I also feel far more incentive to make changes to my life, tho I also feel utterly overwhelmed by time and age and regret, which makes concentration difficult. Whoops.

It’s like waking up after hitting snooze over and over and over and over again and not just being late for something but having missed it entirely.

I’m in my mid-30s (which is embarrassing in itself) and tho my life isn’t “a mess” in any meaningful sense (which is perhaps part of the problem with it being boring?), it absolutely is absent of any meaning, any joy, any hope.

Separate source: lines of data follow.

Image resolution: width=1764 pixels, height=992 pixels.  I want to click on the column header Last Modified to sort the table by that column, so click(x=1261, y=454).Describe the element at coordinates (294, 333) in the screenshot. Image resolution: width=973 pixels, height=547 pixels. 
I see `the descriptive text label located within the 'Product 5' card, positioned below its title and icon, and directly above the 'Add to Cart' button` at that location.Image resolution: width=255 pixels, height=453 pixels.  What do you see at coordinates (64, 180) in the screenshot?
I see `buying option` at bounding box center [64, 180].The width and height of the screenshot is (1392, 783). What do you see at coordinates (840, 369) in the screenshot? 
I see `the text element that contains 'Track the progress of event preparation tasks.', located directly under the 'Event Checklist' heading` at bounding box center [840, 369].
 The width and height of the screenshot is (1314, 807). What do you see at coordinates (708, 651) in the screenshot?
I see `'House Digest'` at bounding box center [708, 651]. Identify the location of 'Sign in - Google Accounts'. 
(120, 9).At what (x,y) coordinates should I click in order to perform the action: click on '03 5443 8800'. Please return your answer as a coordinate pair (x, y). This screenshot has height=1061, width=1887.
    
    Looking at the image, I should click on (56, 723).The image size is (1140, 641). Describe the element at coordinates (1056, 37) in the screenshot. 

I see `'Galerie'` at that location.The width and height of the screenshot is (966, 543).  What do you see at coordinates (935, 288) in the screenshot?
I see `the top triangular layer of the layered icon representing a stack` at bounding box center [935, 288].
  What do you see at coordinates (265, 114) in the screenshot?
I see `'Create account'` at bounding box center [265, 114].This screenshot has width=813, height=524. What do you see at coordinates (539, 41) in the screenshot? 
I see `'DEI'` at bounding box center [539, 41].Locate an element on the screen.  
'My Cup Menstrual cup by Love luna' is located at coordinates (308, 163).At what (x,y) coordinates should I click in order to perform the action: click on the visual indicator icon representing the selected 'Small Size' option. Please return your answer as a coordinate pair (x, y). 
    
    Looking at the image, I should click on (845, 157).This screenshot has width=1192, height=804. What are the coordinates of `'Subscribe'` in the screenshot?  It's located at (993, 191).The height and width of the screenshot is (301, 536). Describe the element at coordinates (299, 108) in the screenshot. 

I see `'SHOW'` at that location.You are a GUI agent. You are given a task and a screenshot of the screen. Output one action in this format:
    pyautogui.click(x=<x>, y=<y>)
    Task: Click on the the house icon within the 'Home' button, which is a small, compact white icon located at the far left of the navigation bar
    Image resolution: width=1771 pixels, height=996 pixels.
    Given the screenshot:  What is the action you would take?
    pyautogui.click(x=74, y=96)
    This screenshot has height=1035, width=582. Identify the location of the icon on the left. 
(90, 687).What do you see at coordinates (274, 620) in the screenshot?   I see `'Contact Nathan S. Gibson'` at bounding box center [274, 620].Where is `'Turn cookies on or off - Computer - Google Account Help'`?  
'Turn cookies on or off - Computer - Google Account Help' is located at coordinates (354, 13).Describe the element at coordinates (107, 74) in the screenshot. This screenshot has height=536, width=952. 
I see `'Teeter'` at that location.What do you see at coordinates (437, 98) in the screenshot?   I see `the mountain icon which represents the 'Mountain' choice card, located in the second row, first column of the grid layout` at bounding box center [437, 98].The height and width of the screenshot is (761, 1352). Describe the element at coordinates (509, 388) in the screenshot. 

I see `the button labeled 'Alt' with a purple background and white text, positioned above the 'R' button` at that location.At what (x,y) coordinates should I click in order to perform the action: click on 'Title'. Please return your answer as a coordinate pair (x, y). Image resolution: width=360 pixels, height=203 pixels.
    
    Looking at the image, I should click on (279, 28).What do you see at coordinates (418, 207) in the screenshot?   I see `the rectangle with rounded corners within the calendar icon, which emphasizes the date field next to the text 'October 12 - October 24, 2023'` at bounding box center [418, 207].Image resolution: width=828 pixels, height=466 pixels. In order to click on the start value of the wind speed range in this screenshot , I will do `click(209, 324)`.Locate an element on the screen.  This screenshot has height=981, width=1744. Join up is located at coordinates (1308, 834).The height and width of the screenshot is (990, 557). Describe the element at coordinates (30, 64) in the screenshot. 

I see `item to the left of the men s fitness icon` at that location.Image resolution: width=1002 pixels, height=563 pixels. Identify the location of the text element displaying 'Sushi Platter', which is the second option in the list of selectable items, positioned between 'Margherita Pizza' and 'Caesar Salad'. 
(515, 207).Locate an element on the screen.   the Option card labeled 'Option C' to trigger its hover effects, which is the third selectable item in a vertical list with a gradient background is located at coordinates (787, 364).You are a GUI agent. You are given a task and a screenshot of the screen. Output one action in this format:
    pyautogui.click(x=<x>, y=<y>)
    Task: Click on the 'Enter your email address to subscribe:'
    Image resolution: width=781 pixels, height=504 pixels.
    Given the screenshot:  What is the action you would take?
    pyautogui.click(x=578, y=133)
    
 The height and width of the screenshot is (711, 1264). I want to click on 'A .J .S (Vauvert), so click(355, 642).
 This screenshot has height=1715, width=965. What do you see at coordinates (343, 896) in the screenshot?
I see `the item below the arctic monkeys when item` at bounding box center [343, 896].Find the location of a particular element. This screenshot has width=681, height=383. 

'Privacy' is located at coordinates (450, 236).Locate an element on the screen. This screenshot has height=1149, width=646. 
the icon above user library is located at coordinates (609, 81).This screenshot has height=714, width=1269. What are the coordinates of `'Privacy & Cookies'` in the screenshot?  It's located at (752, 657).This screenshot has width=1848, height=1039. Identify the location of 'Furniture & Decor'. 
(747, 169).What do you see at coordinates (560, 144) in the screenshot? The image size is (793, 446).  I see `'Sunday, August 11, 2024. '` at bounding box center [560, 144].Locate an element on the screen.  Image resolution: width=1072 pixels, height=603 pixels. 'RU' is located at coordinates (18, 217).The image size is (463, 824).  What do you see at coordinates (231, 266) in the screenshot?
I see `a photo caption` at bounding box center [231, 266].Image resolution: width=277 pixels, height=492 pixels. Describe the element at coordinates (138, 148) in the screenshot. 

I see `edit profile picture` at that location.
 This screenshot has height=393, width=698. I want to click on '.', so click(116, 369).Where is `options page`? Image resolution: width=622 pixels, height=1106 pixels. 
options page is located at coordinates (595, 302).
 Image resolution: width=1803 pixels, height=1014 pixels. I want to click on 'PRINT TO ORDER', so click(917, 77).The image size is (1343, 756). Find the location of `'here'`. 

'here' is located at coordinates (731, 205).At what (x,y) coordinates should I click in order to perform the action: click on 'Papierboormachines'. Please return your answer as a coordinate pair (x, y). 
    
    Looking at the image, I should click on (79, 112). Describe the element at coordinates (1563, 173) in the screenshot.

I hate my day to day existence with a raging intensity and tho there are moments of respite, these moments are moments when – like before – I have withdrawn into myself through books, film, TV, making bad music (which is something I always forget how much I enjoy), but that doesn’t count, right? If the moments of meaning are only the moments when a fictionalised meaning is entered into temporarily, that is – as I’ve said before – an existence absent of real meaning, certainly of meaningful meaning.

Yes. There isn’t much to persist for, and without the medication massaging me into accepting this dull meaninglessness, there’s very little incentive to stay alive. Without the calming effects of medicalised chemicals, can I finally harness my energy and make something liveable out of the near-wreckage of my life, or will I continue hating every day and continue living this unsustainable fucking cacophony of disinterest?

I thought the absence of feelings made the boredom more acute (I suppose it did, by masking and making less felt the internalised rage and despair?), but I’m too bored of my life and of living it as if I’m too fucking boring to change, which makes me worry that I am too fucking boring to change and so I need to fucking escape this misery either by drastically changing the circumstances of my day to day existence (pretending to myself that there’s a chance there’s a better life to be had somewhere else, even though not only do I believe that to be a fallacy, I very nearly know it to be so) or by doing the right thing, the sensible thing, the smart thing, and just messily kill myself while listening to ABBA at some point in the very near future.

Alas, as time proves, I will likely just continue plodding through this intolerable existence hating myself for neither changing it nor killing myself sooner.

Maybe I should get a bank loan and head out to Dignitas?

Governments should really make assisted dying a legalised, regulated, thing worldwide. I don’t want to traumatise other people with the sight of my corpse, and – I suppose – it is when I stop feeling that compassion that I will finally be ready to be free.